This tidbit is brought up sometimes in conversations about reincarnation - e.g. “We can’t all be reincarnated souls because there aren’t enough souls to go around.”
Leaving aside the truth or falsity of reincarnation (not interested in starting a philosophical discussion in GQ), is there a way to determine if the statement in the title is (or could be) true?
It seems to me it must be a simple math problem, but I’m not sure where to start. I can find estimates of world population per millenium, but how do I translate that to, say, number of people alive in a generation?
Actually, assuming a population that bred rapidly, this could be true for several generations. In theory, if every person had two offspring (each: so a couple would have four offspring (three would work, too)), then died, this state would continue indefinitely.
Of course infant mortality, limited resources, occasional infertility, and the like would put an end to it pretty quick. And even in an environment that encouraged lots of births (which early humans probably were), infant mortality would be very high.
You know, even with the 100 billion number, at least six percent of the world’s souls are currently on active duty. The elder half of those are serving longer lives than at any time in the past, and more than the usual number of souls are being reborn on Earth today than ever before. Given that dynamic, and someone good at math, we can determine such things as how rapid reincarnation has to be to keep up, and how many souls are waiting to be reborn at any time, given a specific number of on the shelf souls altogether.

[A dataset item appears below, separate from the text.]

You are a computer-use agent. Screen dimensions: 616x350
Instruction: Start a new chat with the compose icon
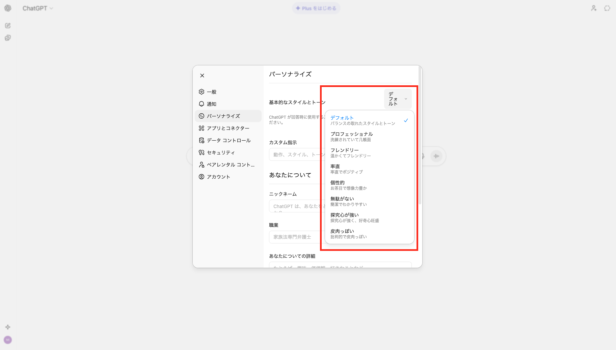pyautogui.click(x=7, y=25)
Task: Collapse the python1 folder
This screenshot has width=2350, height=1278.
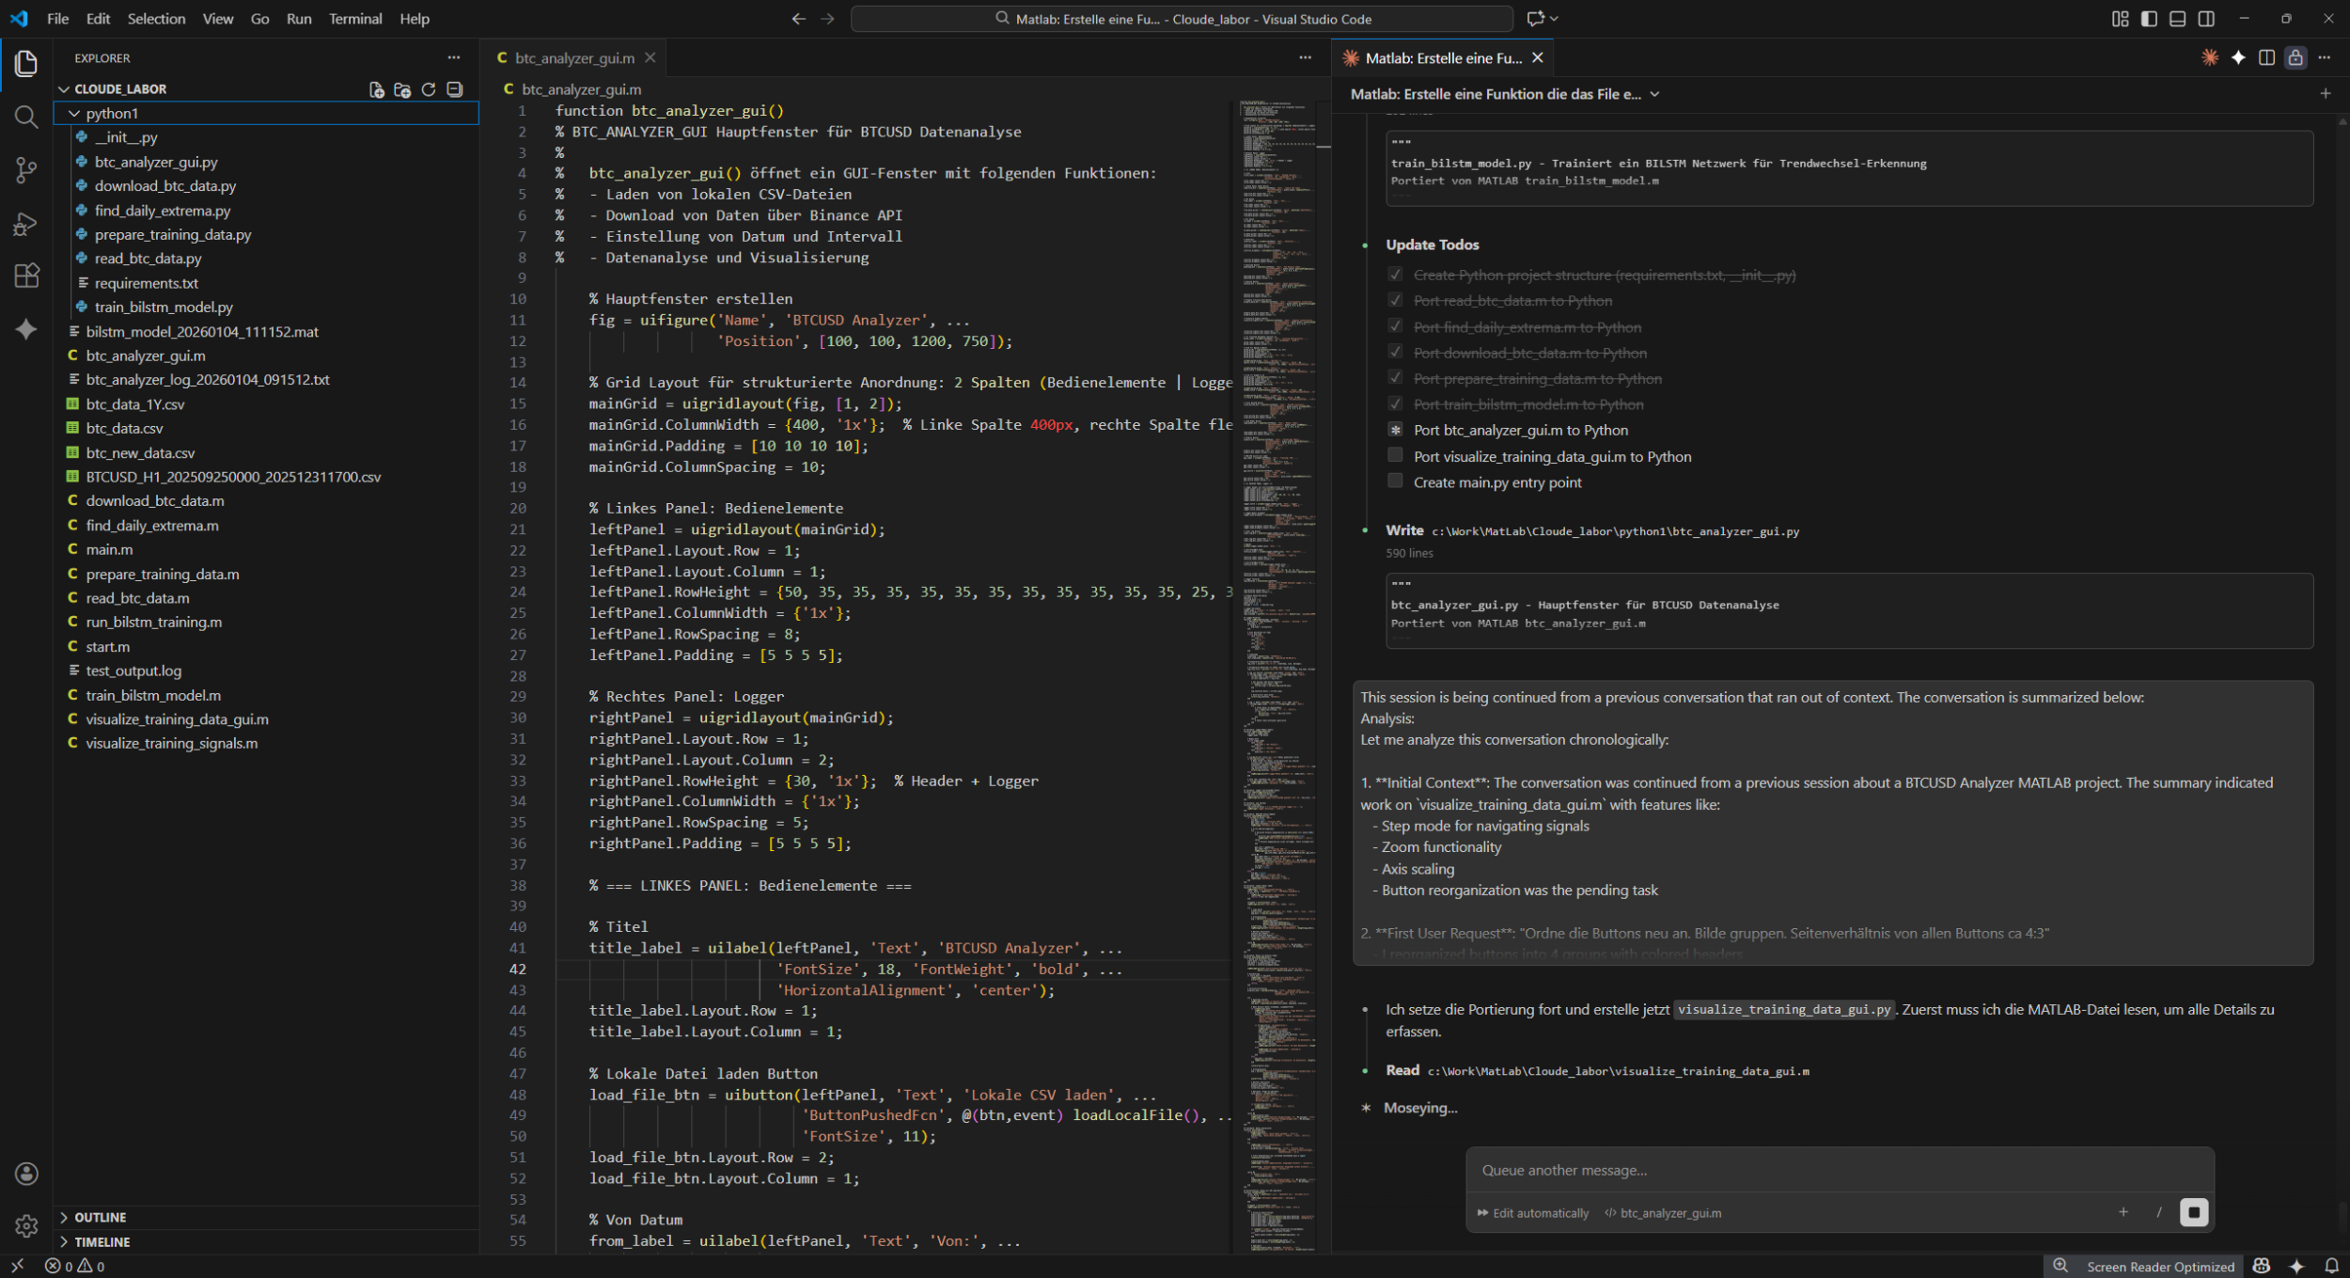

So, if there are three hundred billion souls, no one currently on earth has ever been here before. In that case reincarnation is a potential, not a reality. If there are fifty billion souls, about one in four of us have been here once or twice before and a far smaller number more that twice. If there are ten billion souls, we are less than 100 years from the newborn undead, a generation of zombies. Hmmm, how many souls would it take, if that was happening now? No population implosion, just soulless humans in ever greater numbers. Hell on Earth, in fact. Just plain old arithmetic has spiritual consequences for the concept, whatever the actual numbers are.
I find it funny that among my reincarnationist friends, their absolute assurance that they “know that they have been here before”, is somehow more convincing than the equally strong feeling I have that I have not. It’s all new to me, and I am very sure that I have not been here before; or been anywhere else, for that matter.